We aim to ask questions about indigenes data, communication technologies and art as synergies to create impact. The case of Tendaguru is particular, yet a good example for colonial entanglement, western natural science ignorance towards other cultures and their knowledge. The site and the finds are well researched since hundred years from a natural science perspective. But what is blatant and symptomatic that no one ever asked those people living around the site about their relation to the fossils. During our research, we learned about spiritual and healing practices carried out by the villagers until today by using the site and the fossils. In the past Tendaguru was a sacred place to the community, where people would go to when there were calamities to do rituals. The knowledge which was entrusted to us, we cant just present in Germany, but we aim to create value on the site itself and for the community themselves.
The local community is very aware of the fact, that the German institutions as a continuation and institutionalization of colonialism are still profiting from the looted resources acquired under unjust conditions shortly after the infamous Maji-Maji war. The grandparents of the people of Miangala (at Tendaguru) were involved and exploited in the excavation process and passed their knowledge and accounts to their children and grandchildren. Today, the local community is longing for justice and a space where the injustice of the past and presence can be articulated and discussed with a wider audience. One result of the research in the Tendaguru area on the topic of the fossils was, that the local community of Miangala commissioned us to bring back the bones in an artistic way and to find alternative ways of bringing the locality to live again. We can talk about this at a later point because this is what will happen in 2018.

Dataset records

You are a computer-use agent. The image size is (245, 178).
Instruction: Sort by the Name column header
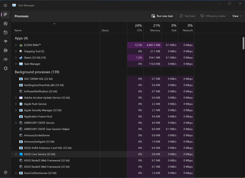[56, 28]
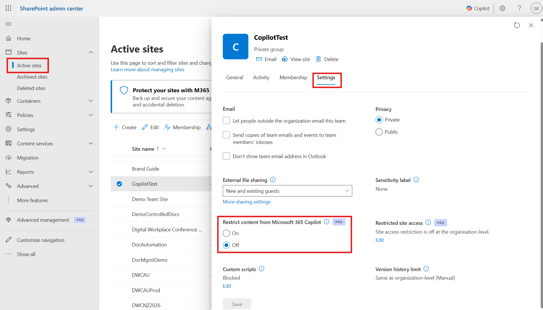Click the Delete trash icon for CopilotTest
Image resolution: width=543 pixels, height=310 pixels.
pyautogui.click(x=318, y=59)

...

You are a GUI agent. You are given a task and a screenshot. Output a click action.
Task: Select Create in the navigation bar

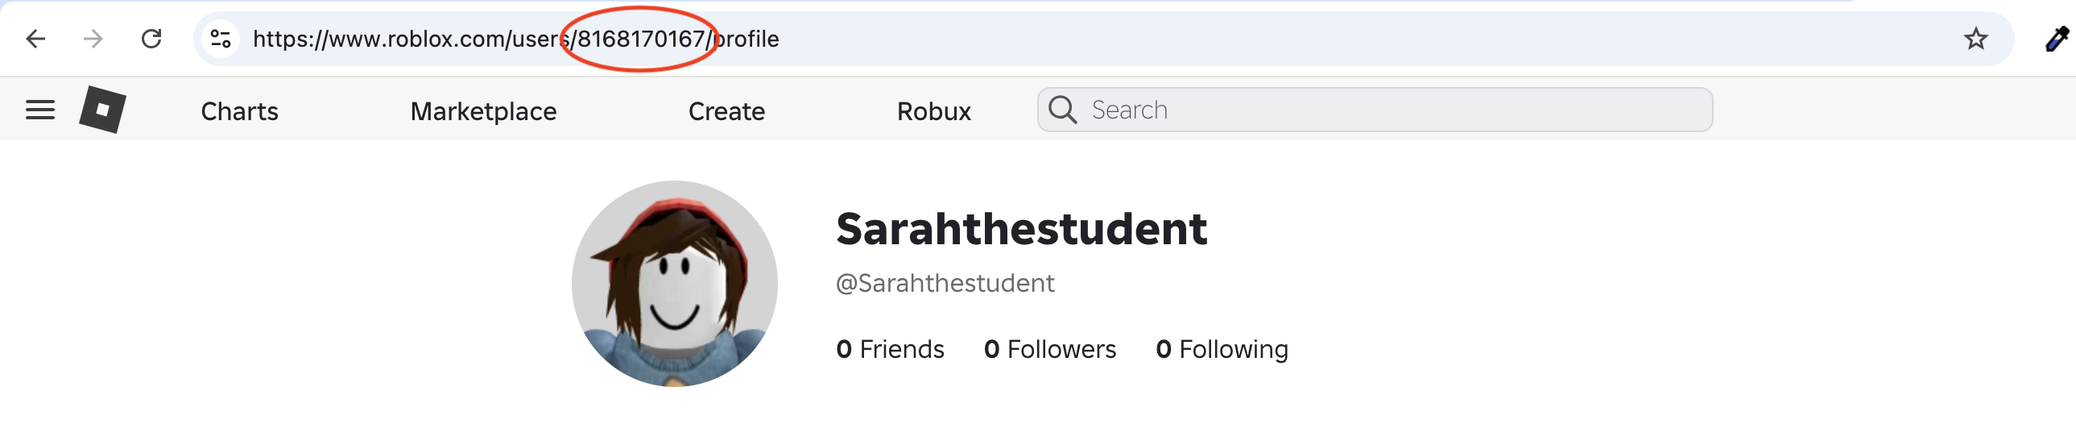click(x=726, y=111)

Problems and tasks
1/ Say whether each statement agrees with the passage on Tendaguru, answering yes or no and quoting the words that decide it. (a) The site and its finds have been researched from a natural science perspective for about a hundred years. (b) The villagers stopped using the site and the fossils for healing practices long ago. (c) The community of Miangala asked for the bones to be brought back in an artistic way.
2/ Write the next part of the passage on Tendaguru, picking up after its final sentence.
The material has no connection to the passage on Tendaguru.

Answers provided
1/
(a) Yes: "The site and the finds are well researched since hundred years from a natural science perspective."
(b) No: "spiritual and healing practices carried out by the villagers until today by using the site and the fossils."
(c) Yes: "the local community of Miangala commissioned us to bring back the bones in an artistic way"

2/
Even if you have never revealed details of the operation, how relevant was the act of hacking to you in the whole operation?
We are aware of, and we choose a particular artistic popularism as a method. Like a curator once told us regarding the disputed facts around the NefertitiHack: “I rather deal with an artistic lie than an institutional lie.” And of course, it is important how to tell a story. Provocation is in our opinion legitimate if it leads to something beyond itself.
You realized The Other Nefertiti back in 2015. What was the most interesting reaction you had received as a public response?
The thousand of remixes, they showcase the relevance of data and the fascination for ancient history if publicly accessible.
Questions of ownership also relate to life, in the merging of organic and non-organic life (genetic engineering, etc.. ). What is your position in this regard?
After talking about ‘Cultural Fracking’, as a tool of identity politics by nation states. You are pointing in the direction of land grabbing, commodifying species, lifeforms and nature itself.
Not any more nation-states but multinational cooperations reclaim intellectual property a cucumber. We collectively know that it is a fraud, but it is happening anyways, and by this, a ‘Hypercomodity’ is created. Bio-politics is the next tool of power, but we are not experts in this topic.
Nora Al-Badri and Nikolai Nelles. ‘NOT A SINGLE BONE’, NOME Gallery, Berlin, 09.09 – 11.11.2017
images: (All) Nome Gallery, ‘NOT A SINGLE BONE’, Exhibition by Nora Al-Badri and Nikolai Nelles, September 9 – November 11, 2017.